La progression dynamique des dépenses de santé est portée depuis quelques années par :
- le vieillissement de la population ;
- les progrès thérapeutiques.
La Première ministre a mis en place en janvier 2023 une mission chargée d’identifier les pistes d’amélioration du système de financement et de régulation des produits de santé, entre autres afin de lutter contre les tensions d’approvisionnement. Le rapport de la mission, rendu public le 29 août 2023, examine les difficultés actuelles et les solutions.
Période particulière, tendances de long terme
Le rapport souligne que, afin de comprendre les tensions d’approvisionnement actuelles, il faut mettre en perspective les spécificités de la période actuelle (pandémie de Covid-19, guerre en Ukraine) et six tendances de long terme majeures à l’œuvre depuis le début du siècle :
- une vague d’innovations sans précédent (génétique, biomédicaments, intelligence artificielle) ;
- des mutations majeures du secteur privé dans la santé (près de 50 groupes pharmaceutiques cotés représentent 80% de l’offre) ;
- le vieillissement de la population et l’augmentation des maladies chroniques (20,5% de la population en France est âgée d’au moins 65 ans ; les pathologies et traitements chroniques représentent les deux tiers des dépenses pour 36% des assurés, soit 24 millions de personnes) ;
- la mondialisation des marchés des produits de santé ;
- l’irruption des enjeux de décarbonation (le secteur de la santé représente en France 10% du PIB et entre 6,6% et 10% des émissions de CO2) ;
- la financiarisation du système de soins (de plus en plus d’acteurs privés interviennent sur la chaîne de valeur du soin).

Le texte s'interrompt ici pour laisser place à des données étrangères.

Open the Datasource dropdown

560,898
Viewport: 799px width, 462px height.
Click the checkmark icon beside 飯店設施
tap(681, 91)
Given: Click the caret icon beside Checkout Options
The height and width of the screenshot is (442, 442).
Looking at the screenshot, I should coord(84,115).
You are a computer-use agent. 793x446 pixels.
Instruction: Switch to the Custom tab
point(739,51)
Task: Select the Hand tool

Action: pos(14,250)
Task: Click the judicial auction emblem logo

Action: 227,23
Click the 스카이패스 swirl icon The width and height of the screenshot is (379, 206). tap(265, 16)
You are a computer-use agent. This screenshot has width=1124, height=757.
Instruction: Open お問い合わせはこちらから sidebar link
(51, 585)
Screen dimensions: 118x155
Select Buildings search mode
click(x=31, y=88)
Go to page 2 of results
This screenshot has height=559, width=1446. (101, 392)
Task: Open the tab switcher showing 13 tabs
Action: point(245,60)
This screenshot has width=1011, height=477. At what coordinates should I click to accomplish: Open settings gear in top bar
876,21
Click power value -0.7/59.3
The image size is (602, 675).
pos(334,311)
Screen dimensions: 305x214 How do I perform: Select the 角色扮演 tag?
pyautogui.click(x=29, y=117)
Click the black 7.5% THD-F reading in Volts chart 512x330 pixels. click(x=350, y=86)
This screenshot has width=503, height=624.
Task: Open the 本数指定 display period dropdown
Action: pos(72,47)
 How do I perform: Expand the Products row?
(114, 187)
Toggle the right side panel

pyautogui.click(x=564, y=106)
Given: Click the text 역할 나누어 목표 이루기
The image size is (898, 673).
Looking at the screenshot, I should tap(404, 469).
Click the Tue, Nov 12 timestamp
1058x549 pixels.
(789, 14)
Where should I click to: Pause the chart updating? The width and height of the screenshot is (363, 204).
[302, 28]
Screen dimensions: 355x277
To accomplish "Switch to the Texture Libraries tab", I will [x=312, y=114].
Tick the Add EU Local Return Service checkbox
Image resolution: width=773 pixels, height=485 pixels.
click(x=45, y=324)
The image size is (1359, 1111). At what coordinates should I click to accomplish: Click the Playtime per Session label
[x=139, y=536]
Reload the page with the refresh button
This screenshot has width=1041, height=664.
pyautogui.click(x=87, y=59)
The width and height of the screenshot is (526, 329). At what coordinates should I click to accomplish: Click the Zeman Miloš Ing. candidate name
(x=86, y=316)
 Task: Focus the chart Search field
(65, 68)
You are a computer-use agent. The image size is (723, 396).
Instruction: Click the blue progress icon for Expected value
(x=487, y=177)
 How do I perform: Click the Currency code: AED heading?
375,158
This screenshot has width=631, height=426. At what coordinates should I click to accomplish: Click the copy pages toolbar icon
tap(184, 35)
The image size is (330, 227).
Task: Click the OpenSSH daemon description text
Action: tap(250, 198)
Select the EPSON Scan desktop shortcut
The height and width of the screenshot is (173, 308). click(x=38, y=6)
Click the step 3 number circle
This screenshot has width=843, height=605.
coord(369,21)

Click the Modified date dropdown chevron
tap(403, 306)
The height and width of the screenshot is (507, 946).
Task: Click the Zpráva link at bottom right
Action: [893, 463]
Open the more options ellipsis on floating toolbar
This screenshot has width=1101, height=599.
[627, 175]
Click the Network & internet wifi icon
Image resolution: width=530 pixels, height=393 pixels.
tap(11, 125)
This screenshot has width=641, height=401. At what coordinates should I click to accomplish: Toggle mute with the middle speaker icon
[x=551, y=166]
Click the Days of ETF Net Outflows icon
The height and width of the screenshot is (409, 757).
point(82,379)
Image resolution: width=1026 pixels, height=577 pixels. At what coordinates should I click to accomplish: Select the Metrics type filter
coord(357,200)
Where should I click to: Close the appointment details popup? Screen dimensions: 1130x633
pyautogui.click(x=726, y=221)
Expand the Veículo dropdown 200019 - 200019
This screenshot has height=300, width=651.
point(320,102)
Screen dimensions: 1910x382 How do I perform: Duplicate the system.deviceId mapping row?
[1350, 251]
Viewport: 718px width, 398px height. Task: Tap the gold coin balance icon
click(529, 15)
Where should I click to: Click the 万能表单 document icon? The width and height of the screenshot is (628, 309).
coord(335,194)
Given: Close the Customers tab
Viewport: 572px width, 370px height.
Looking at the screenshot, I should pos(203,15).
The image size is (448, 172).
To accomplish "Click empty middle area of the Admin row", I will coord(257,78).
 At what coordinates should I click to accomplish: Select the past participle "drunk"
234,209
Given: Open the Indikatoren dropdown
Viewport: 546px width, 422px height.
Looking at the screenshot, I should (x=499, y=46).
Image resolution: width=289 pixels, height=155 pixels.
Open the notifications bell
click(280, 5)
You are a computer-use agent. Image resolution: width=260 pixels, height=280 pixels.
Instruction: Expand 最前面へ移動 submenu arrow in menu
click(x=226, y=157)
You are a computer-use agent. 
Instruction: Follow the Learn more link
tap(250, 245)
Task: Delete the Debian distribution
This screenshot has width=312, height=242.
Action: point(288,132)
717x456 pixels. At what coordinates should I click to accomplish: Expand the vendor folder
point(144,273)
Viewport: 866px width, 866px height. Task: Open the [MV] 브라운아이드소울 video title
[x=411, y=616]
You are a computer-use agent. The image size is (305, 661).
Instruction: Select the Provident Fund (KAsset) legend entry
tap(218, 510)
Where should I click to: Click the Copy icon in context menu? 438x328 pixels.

La question générale de l’accès concerne plus particulièrement deux sujets présents dans le débat public récent :
- les pénuries de médicaments (niveaux d’investissements insuffisants, mauvaise anticipation de la demande, comportements de stockage…) ;
- les difficultés d’accès à certains produits de santé innovants (34% des médicaments ayant reçu une autorisation de mise sur le marché européenne entre 2018 et 2021 ne sont toujours pas disponibles pour tous les patients en France fin 2022).
La mission constate par ailleurs que les coopérations entre acteurs sont dégradées (ministère de la santé, professionnels, entreprises du secteur, associations de patients…).
Convictions pour un New Deal
La mission fait part de questions centrales afin de construire un New Deal avec tous les acteurs des produits de santé, permettant de concilier objectifs sanitaires, industriels, écologiques et financiers :
- l’accès des patients à tous les produits de santé ;
- le respect des bonnes pratiques de la Haute Autorité de santé (HAS) et des sociétés savantes pour maîtriser volumes et coûts ;
- l’innovation et les données de santé afin de retrouver une maîtrise des coûts et des volumes ;
- la répartition de la valeur entre les acteurs ;
- la complexité des textes et de la réglementation ;
- l’organisation des moyens de l’État pour gérer le dispositif ;
- le défi environnemental.
Les recommandations du rapport doivent servir de base au projet de loi de financement de la sécurité sociale (PLFSS) pour 2024.